Sunday, November 22, 2009

[Milis_Iqra] Re: Bolehnya bermain dan menghibur diri



2009/11/23 Dani Permana <adanipermana@gmail.com>

Mungkin kata-kata yang lebih mudah di ingat adalah apa yang di sampaiakn akh Wawan "hukum nonton di bioskop ( bukan film nya, atau hukum nonton film nya)"

[Arman] : Berdasar apa yang kita pernah bahas berikut sejumlah posting dan dalil, baik yang berkaitan secara langsung atau tidak dengannya, maka saya tetap pada pemahaman semula bila menonton bioskop secara umum adalah boleh atau bahasa fiqihnya : Mubah.

Lalu sekarang berkaitan dengan kondisi didalam bioskop yang tidak membedakan antara kaum hawa dan adam maka kita harus melihat konteksnya bahwa sekarang memang demikian adanya, tidak berbeda dengan kondisi sekolah jaman sekarang, perkantoran, seminar, kepolisian dan kejaksaan serta banyak contoh kasus serupa.

Tinggal lagi seberapa jauh kita bisa menjaga diri dari hal-hal yang negatif atau bertentangan dengan syariat agama. That is the main point. Kemudian, secara khusus, berkaitan lagi dengan keadaan dibioskop yang sudah bercampur baur, ya kita sendiri bisa mengajak muhrim kita seperti isteri, suami, anak dan seterusnya sehingga kita terhindar dari fitnah dan sejenisnya.

## TUGAS:
Tuliskan lanjutan diskusi tentang hukum menonton di bioskop di atas, dimulai setelah kalimat terakhirnya. Data ini diambil dari sumber lain.

## DATA YANG DIBERIKAN:
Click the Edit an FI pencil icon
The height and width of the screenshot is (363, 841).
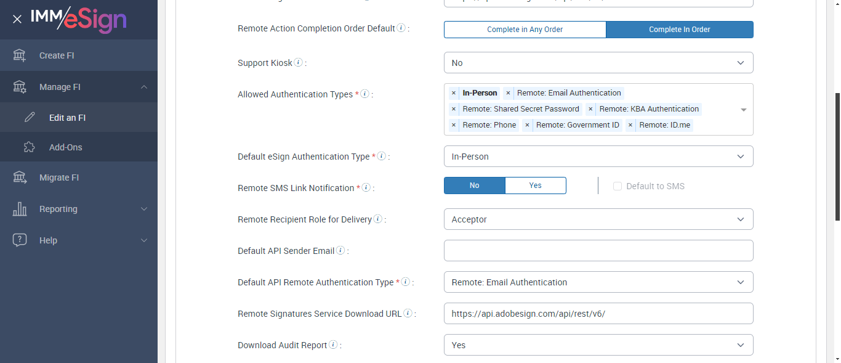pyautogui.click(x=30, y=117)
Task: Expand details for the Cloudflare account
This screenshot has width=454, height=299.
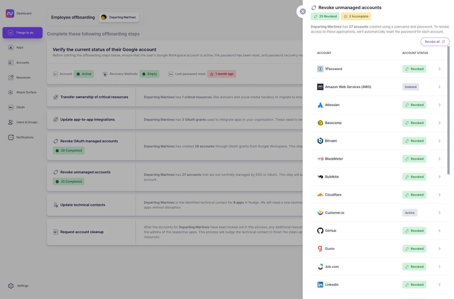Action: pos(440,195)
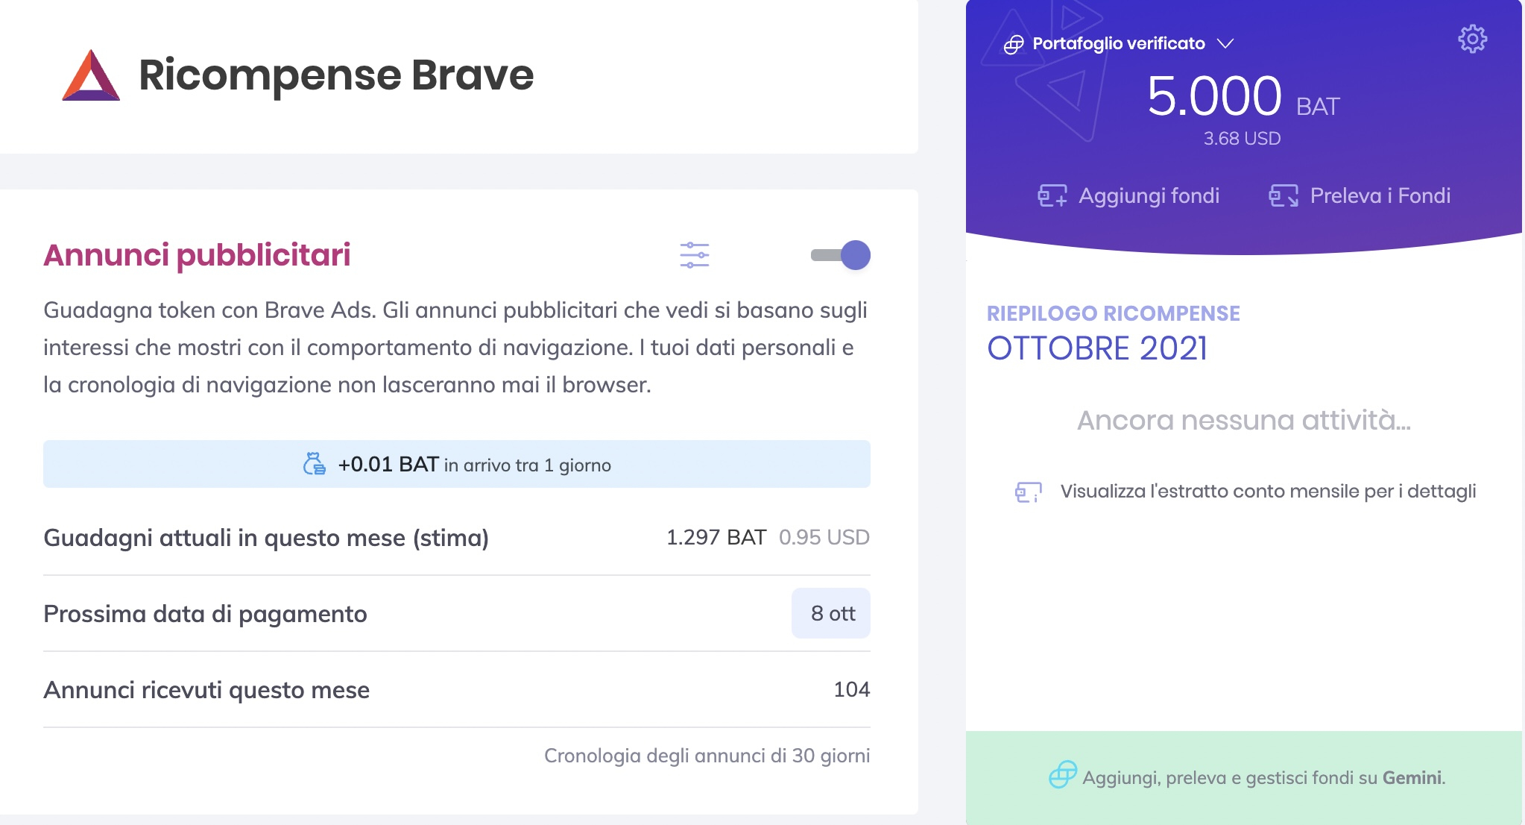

## JAWABAN:
[Dani] Tetapi sangat disayangkan, tidak selamanya yang terjadi di bioskop adalah seperti tuturan di atas. Ternyata, di bioskop, sebagian besar aktivitas yang dilakukan adalah aktivitas interaksi antar manusia. Sebab, yang datang ke bioskop sebagian besar tidaklah sendiri-sendiri, tetapi berbondong-bondong, bahkan berdua-dua-an. Mereka pun tidak duduk tenang dan menonton. Tidak jarang mereka saling menyeletuk, berujar, dan beradu pendapat.Bahkan tidak jarang ada yang meraba tangan, berciuman, hingga (maaf) meraba dada dan petting. Inilah realitas yang ada. [ini adalah pengalaman pribadi yang saya lihat ketika masa SMA dan kuliah dahulu]. Dilema pun harus dihadapi oleh orang-orang lurus yang datang ke bioskop secara sendiri-sendiri atau bersama-sama keluarga, di mana mereka 'terpaksa' satu ruangan dengan orang-orang yang menonton di bioskop untuk berikhtilat dan berkhalwat (untuk melakukan perbuatan nista). Oleh karena alasan inilah, kemudian banyak orang yang melarang bahkan mengharamkan aktivitas menonton bioskop (over-generalisasi).



[Arman] : Saya bisa mengerti dengan argumentasi yang disampaikan oleh mas Dani, tetapi jika sudah kondisinya jamak seperti itu maka saya hanya akan mengambil tindakan "nafsi-nafsi" (meminjam istilah salah satu teman). Yang paling penting bahwa saya punya kewajiban utama untuk mendidik keluarga terdekat, baru setelah itu melangkah kearah yang lebih jauh selama itu memungkinkan untuk dilakukan.


 

[Dani] :

 

Bagi saya melakukan aktivitas lain yang lebih positif dan berpahala lebih saya minati. Jikalau pun kita penat, masih banyak aktivitas pelepas kejenuhan yang berpahala dan lebih bermanfaat, seperti olah raga, membaca Qur'an, mengikuti pengajian umum, menulis buku harian/blog, bertamasya-tadabbur (rihlah), atau malah bermesraan dengan suami/istri, bermain bersama anak, mengajak mereka ke taman bermain.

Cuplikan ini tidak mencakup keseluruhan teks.